The love of God is powerful. There is no way to fully describe this. I saw God working through a very difficult situation to bring souls to him. I saw the love of God played out in the ways that nurses cared for patients. When I passed by the “Black corner” I saw patients in their final minutes prayed for, sung to and loved. There was something beautiful that happened with these poor folks. They died with someone holding their hands, speaking words of peace in their ear. Maybe it wasn’t a logical or strategic thing to do, but it was a manifestation of God’s love. I was focused on the Reds, but maybe it was with those Blacks that something powerful took place. Anyway, I’m not going to tell you that everyone became a Christian. I know for sure that a seed has been planted in that place. People encountered God. I saw miracle patients. There were patients we thought would never survive, who walked out praising God. For all the ugliness and the suffering, I left with a feeling that God was at work, showing mercy, revealing his love to people. I am grateful to have been a part of it.

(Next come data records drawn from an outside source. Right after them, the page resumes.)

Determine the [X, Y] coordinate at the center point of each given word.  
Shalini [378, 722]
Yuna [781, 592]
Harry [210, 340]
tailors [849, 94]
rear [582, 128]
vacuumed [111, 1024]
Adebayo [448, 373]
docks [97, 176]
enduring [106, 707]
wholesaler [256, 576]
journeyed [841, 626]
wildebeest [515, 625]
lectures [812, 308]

So, I’ve written more than I intended, but less than it would take to communicate what this experience meant to me. I feel spent, but I’m happy I went. There are places in the world which seem too messed up for Gods grace to work. They aren’t. There are people who seem too far, too hopeless, too steeped in darkness for Gods love to reach. They aren’t.
I write these last words sitting outside of the arrivals at Entebbe airport. I’m waiting for Lindsey and Emmanuel to arrive. Tonight we fly to Thailand for a medical conference and a bit of down-time. My sincere thanks to all who prayed for us and supported us during this difficult time of separation.